── Text under study

19 February 2020
Genes that make us human, make us ill
Published online 17 October 2016
Scientists zero in on genes that shape human behaviour, but that can also trigger autism.
The specific regions of human genome known as human accelerated regions (HARs) contain genes that shape complex social and cognitive behaviours, setting humans apart from chimpanzees, their closest kin, during evolution.
However, little is known about the potential effects of genetic mutations that accumulate in those genome regions.
The HARs have been found to contain a variety of genetic mutations implicated in autism and other neurodevelopmental disorders, says a new study in Cell1. “This research brings together the study of intellectual disability and autism and the study of human brain evolution, giving us a method to study disease genetics and identify those parts of our genome that are unique to humans,” says lead scientist Christopher A. Walsh.

────
── Source data

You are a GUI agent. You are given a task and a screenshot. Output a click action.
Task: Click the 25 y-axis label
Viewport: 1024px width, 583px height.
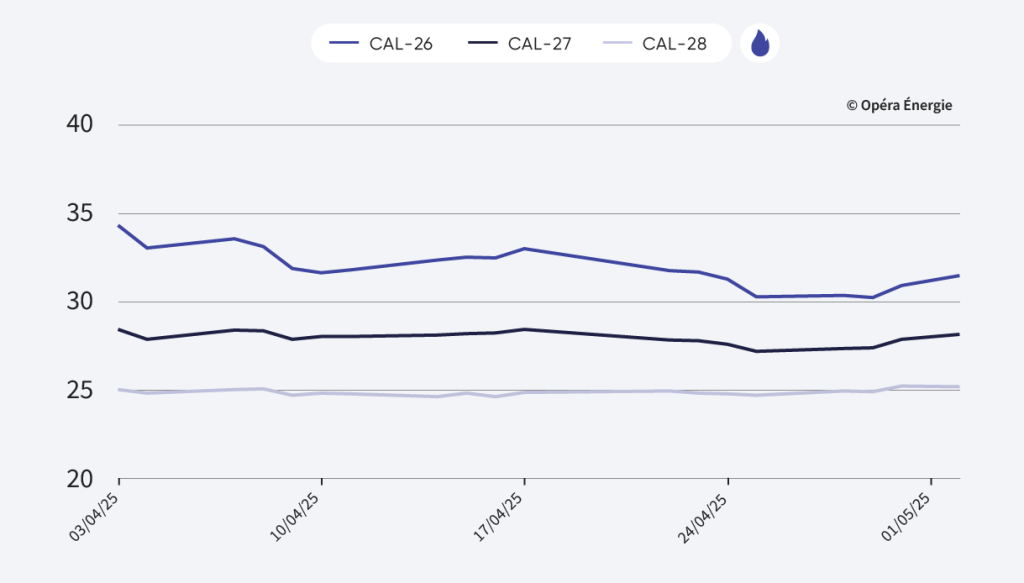point(79,390)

────

■ Problem 1
In the article on human accelerated regions, who is named as the lead scientist of the new study?
■ Problem 2
Continue the article on human accelerated regions from its final sentence, keeping its register.

■ Written answer 1
Christopher A. Walsh

■ Written answer 2
Sequencing protein-coding and non-coding parts of HARs in American and Middle Eastern autistic children and healthy individuals, the neurogeneticists from Boston Children’s Hospital, US, Kuwait Center for Autism, Kuwait, and United Arab Emirates University, United Arab Emirates, concluded that genes in HARs regulate the activity of other genes.
For instance, more than 40% of the HAR genes regulate the activities of other genes in the brain and at least two dozen mutations there have been linked to important roles in brain structure and function.
“We identified mutations that disrupt the on-off switches of genes, resulting in autism, it has some relevance to therapeutic potential as well,” says Walsh.